Every time I take my hands from my pockets they freeze. Every time I put them back after taking the hot mug they feel colder. We’re here to change the world for the better, something Peter’ll be good at if he’ll only let himself. It’s good to see him, I’ve been worried. He has to walk with a stick after misjudging a jump to the ground from a zeppelin, and I wasn’t surprised to hear him tell the story because on the list he doesn’t like (of the things he does well) then having a pair of big bold ones is probably somewhere near the top. Probably half the trouble.
I make some passing jibe at people we both once knew and he laughs, because it’s probably nice to be in some company where people want to. I’ve got a cushy life really. Wife, kids, I honestly don’t even look at other women. Seems like the people I know still that we knew together are in the same place whereas those likewise he still sees are competing to see how far up shit street they can live. We both look round when the flatbed goes by, slowing to take a corner with some trouble. In the back twenty spotty idiots in black glare at us, kids with lightning flash armbands.
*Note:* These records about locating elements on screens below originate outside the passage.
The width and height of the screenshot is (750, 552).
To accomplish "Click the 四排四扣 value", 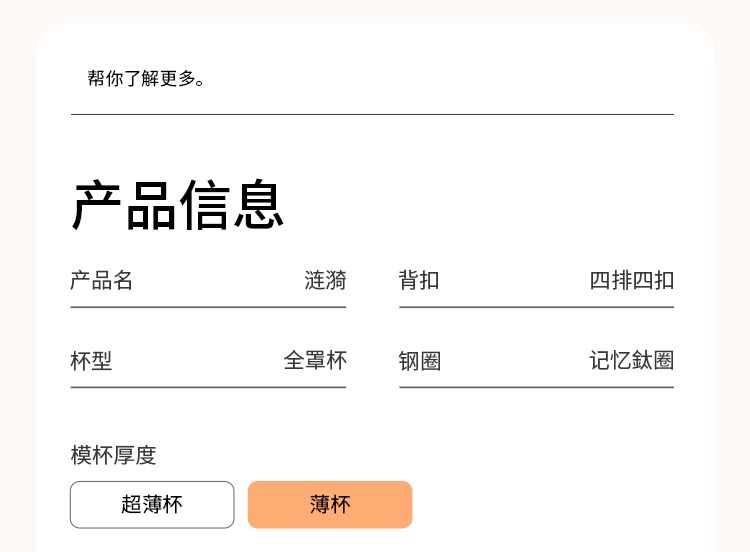I will 631,280.
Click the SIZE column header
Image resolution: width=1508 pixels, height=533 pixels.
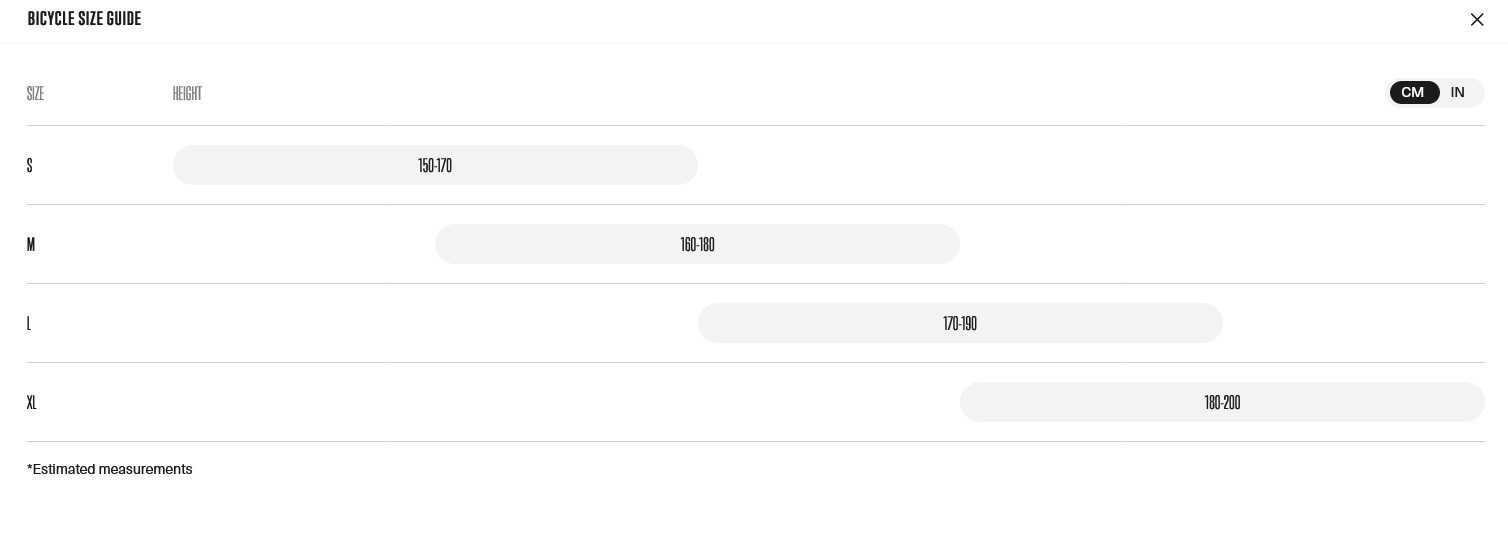click(x=35, y=93)
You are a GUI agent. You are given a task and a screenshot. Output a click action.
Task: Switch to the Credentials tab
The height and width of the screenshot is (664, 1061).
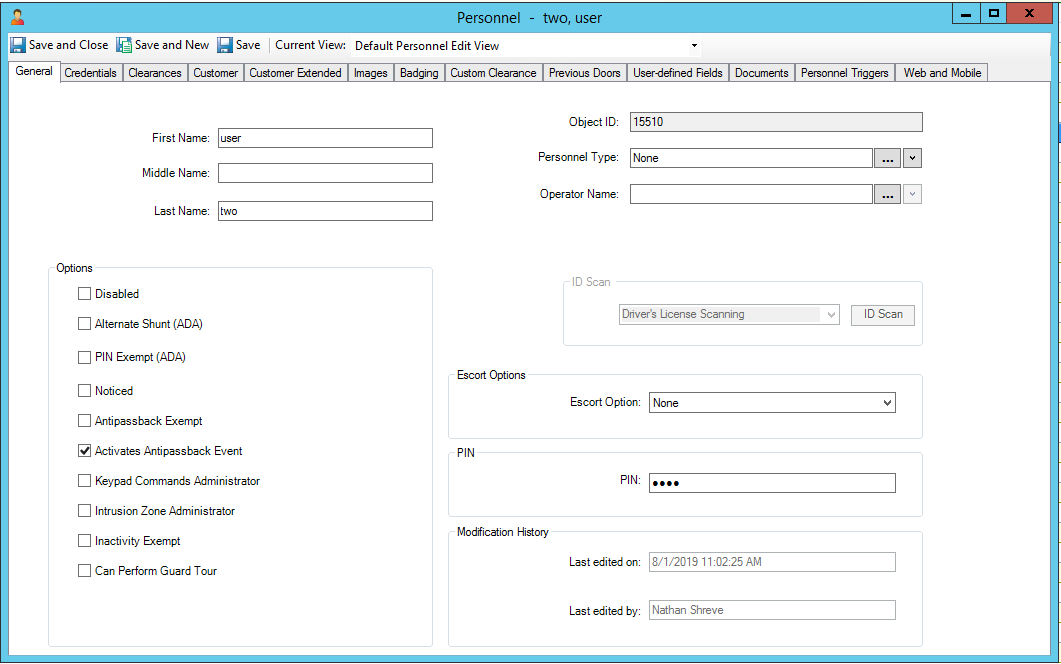90,72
“Don’t give ‘em an excuse,” I say.
Peter doesn’t hear, just stares at them until the lorry in a stink of a diseased engine vanishes from sight and towards the station. He puts his Webley away. He asks me, “You armed?”
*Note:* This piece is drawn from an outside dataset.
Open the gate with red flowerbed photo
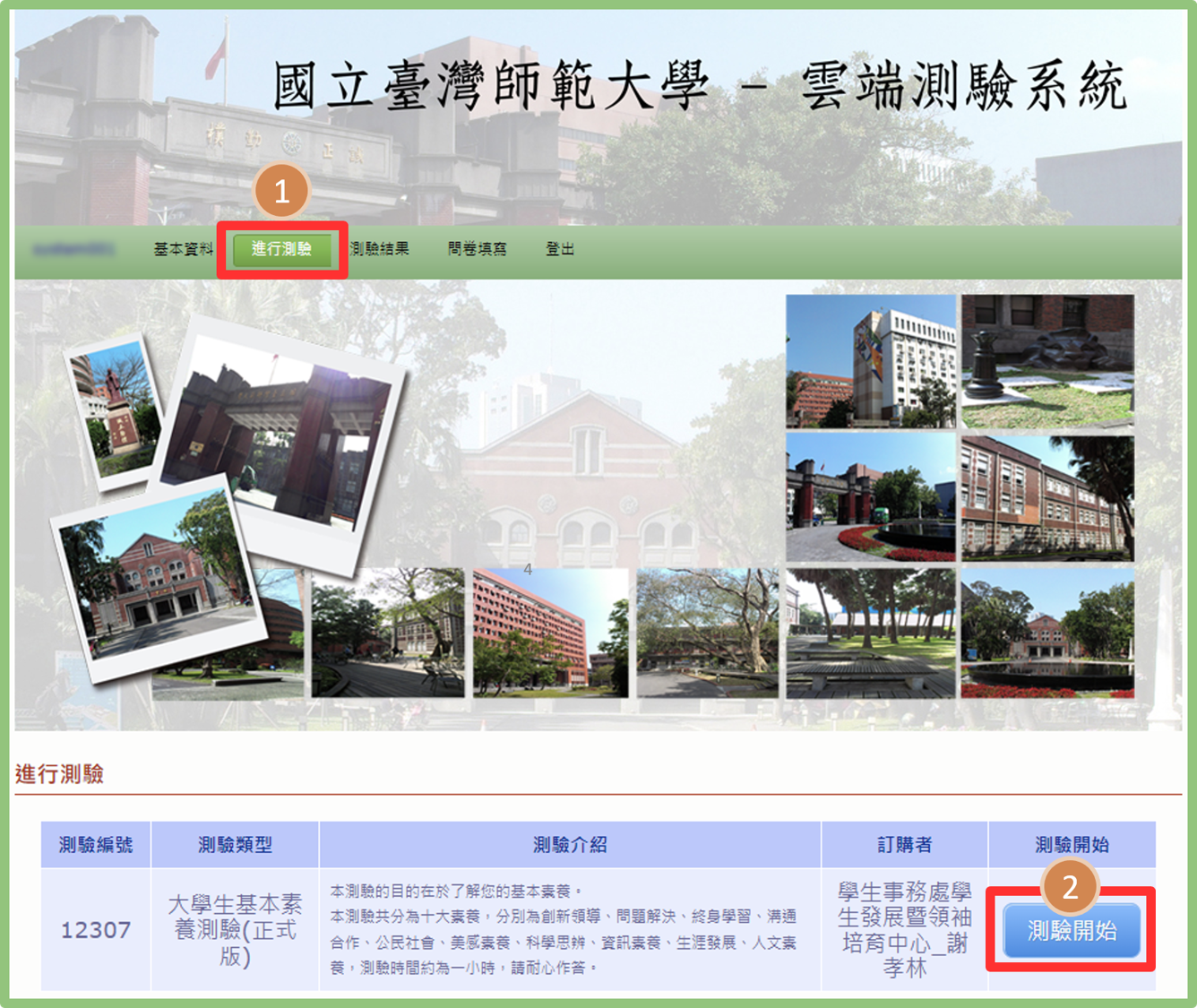 point(871,498)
I’ve got a sten gun in the bag, but it’s a piece of shit and say so.
“Pub’s’re open,” he says to change the subject. He can see I’m uncomfortable with the current one.
“Not that one,” I nod over the road.
Then, “Where’s this mate of yours? This ‘Collector’?”
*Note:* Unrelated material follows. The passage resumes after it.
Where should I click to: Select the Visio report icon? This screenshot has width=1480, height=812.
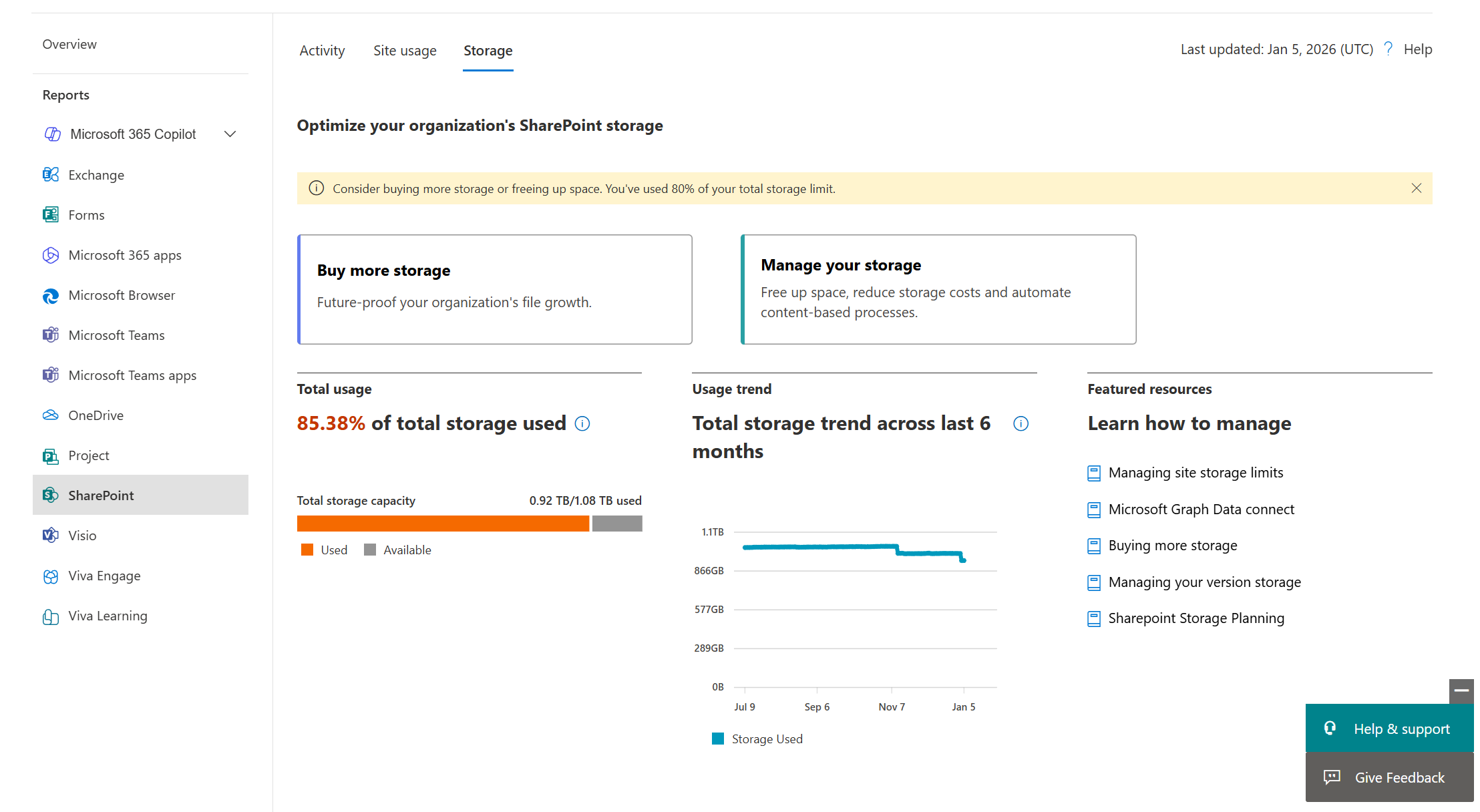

He’s on his way. Last I heard he was likely to be delayed, and is. There’s a shop in Paddington that sells memorabilia and he’s heard that there’s a first edition Book Of Enoch to be had there. I’m not concerned even though this London is what happens when a war leaves behind socialism and ends up years later in something in quite the other direction. The young hate the old and we’re both of us here not looking the sprightly youths we once were. Peter says, “I’ve spoken to a few people, this idea of yours...”
“Oh aye?” there I go betraying my time up north.
“He likes it.”
He looks happy, if wary. You can be a good person that’s done some bad things, you just have to look forward. To see what life can be. And he deserves it because if you judge a man by those that love him then having met his ma then I doubt I’ve ever met anyone more deserving.
Distantly we can hear the thub-thub-thub of a dirigible. French almost certainly, and set to drop bombs on the docks. It’s a right miserable Slide this one and next time I’ll drag him to a better one. There’s poison in the air, and the milk is always sour.
So we drink our tea black and amuse ourselves with the metaphor.